Sunday, February 10, 2008

Pride & Prejudice with Colin Firth

My spies tell me that today is the day when the BBC version of Pride and Prejudice starts to be shown on TV in the US. For those who haven’t seen it yet, there’s a treat in store. At least, most Austen fans on this side of the pond think so.

I have two vivid impressions of watching the first episode. The script, by Andrew Davies, seemed to have used more of Jane Austen’s original dialogue than any other adaptation I could remember. What’s more, the actors delivered Austen’s witty lines to perfection. Mr Bennet, in particular, seemed to me to be ideally written and cast: sharp-tongued and long-suffering, certainly, but self-indulgent and weak, as well.

And then there was Colin Firth as Darcy, brooding like a volcano about to blow.
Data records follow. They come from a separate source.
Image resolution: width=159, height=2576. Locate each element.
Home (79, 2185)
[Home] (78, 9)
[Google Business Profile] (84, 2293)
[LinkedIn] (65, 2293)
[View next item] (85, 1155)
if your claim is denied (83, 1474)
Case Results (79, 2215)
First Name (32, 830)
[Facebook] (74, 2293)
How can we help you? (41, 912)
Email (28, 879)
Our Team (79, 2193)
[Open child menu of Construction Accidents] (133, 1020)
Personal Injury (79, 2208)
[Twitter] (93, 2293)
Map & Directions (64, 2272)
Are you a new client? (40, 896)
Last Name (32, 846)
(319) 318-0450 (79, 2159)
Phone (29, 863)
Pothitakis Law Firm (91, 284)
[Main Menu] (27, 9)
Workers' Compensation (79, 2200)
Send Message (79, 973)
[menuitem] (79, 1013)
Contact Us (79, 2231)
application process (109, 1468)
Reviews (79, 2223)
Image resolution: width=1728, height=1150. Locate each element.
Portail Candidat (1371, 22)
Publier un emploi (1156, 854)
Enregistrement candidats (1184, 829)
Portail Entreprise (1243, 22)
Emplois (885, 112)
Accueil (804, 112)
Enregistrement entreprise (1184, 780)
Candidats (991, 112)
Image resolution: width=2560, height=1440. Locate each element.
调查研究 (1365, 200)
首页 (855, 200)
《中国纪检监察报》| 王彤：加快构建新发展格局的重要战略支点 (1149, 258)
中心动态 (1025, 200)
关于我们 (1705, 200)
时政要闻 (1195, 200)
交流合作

All Austen fans will have their own mental image of how Mr Darcy should look and sound. Was this Mr Darcy too silent, too brooding in the early stages to be true hero material? For the women of Longbourn and Meryton, Darcy’s single status and ten thousand pounds a year had made him as handsome as it was possible to be. Until it was decided that he was proud and disagreeable, of course, and shockingly rude.

It can’t be an easy role for any actor, especially in the early part of the story. Darcy begins by being admired, and fawned upon. But then he becomes detested. He has to be taciturn, and moody, and abrupt when forced into speech. What's more, he has hardly any lines to say. None of that makes for a character that is easy for us, the viewers, to like.

Do we empathise with Colin Firth’s Darcy because we already know how the story will end?
Or because we’ve seen a trailer for the later, sexier Darcy?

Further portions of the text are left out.